▸ **Complete the following**:
**1)** In the forum thread on sexual desire between spouses, what reason does rubymoon give for possibly using the wrong word?
**2)** Pick up the forum thread on sexual desire between spouses where its last post ends, and keep writing it.

▸ **Article**:
-.-.-
2). Sexual desire. Your spouse WANTS you. They want to tear your clothes off because they just can't resist your hotness. This is extremely emotionally gratifying for most people. Done too much though you might start to feel that they think about you as a sex object.


3) Mutual sex- where you enjoy each other. This is wonderful and leaves everyone happy and loving. Done too much though it can become a bit dull without the edge of the other two, can become a routine. 

I think all of these are great, and best if the various types are mixed together. 

Of course if you really don't desire the other person, then doing #1 is still FAR better than doing nothing.


----------



## rubymoon (Jul 21, 2014)

firebelly1 said:


> You kind of allude to the problem yourself when you use the word "sacrifice". No - your partner may be doing something to make you happy (which should be appreciated) but it's not the same thing as feeling attracted to you or desiring you sexually.


May be using the wrong word - sorry. English is not my native language. 

No, it's not the same. But it's still good. IMHO.


----------



## rubymoon (Jul 21, 2014)

richardsharpe said:


> Good afternoon rubymoon
> I think that there are three very different things going on:
> 
> 1) A sexual gift. Your spouse does something sexual for you - just for YOU. Maybe they don't particularly want sex, or particularly want that specific sex act but they do it to make you happy because they love you. That is a wonderful thing once in a while. Done too much though it can make you fell guilty.
> ...


Totally agree.


----------



## James2020 (Jun 4, 2014)

rubymoon said:


> May be using the wrong word - sorry. English is not my native language.
> 
> No, it's not the same. But it's still good. IMHO.


So that's the thing about it -- you want them to WANT TO have sex with you. If they are just doing it as a sacrifice, it completely eliminates the entire point. The problem with it, is suddenly you start to feel like your spouse doesn't sexually desire you, there is no sexual attraction. They love you, they care for you, but they might as well be your brother or sister....
-.-.-
▸ **Information shown**:
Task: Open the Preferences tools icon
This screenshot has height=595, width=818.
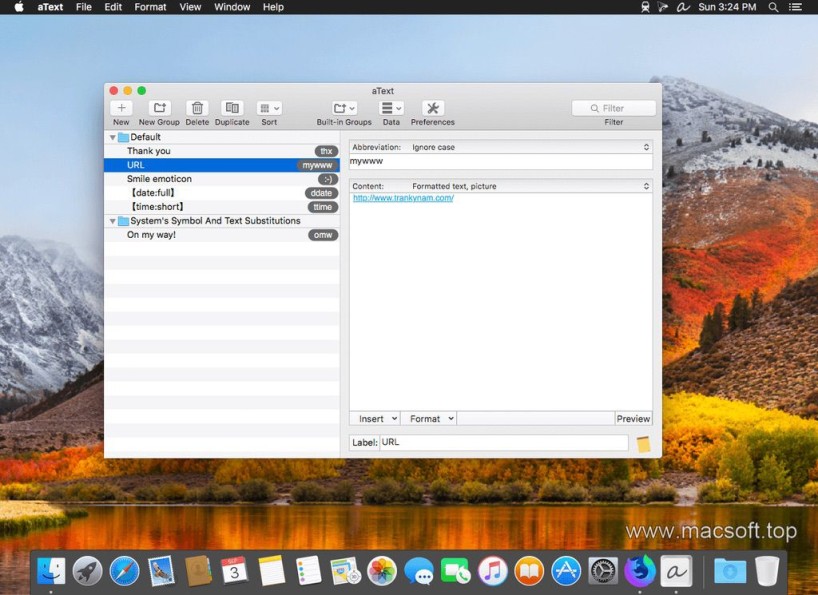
-.-.-
▸ **Results for the exercise**:
**1)** English is not rubymoon's native language.

**2)**
If there isn't this reciprocal sexual attraction, ever (or very rarely) then it just starts to feel like a great friendship not a marriage.

Can you see the difference?


----------



## James2020 (Jun 4, 2014)

richardsharpe said:


> Good afternoon rubymoon
> I think that there are three very different things going on:
> 
> 1) A sexual gift. Your spouse does something sexual for you - just for YOU. Maybe they don't particularly want sex, or particularly want that specific sex act but they do it to make you happy because they love you. That is a wonderful thing once in a while. Done too much though it can make you fell guilty.
> ...


I disagree with that last sentence. If you don't desire the other person, then what is going on? You are being dishonest and misleading, and your "gift" is really just an empty action that is giving them something totally different than they think and you are using it to likely delay an inevitably painful conversation. It may be used as a temporary solution, but ultimately you owe it to yourself and to your spouse to be attracted to them and if you're not, then they need to know about it.


----------



## Big Dude (Feb 24, 2013)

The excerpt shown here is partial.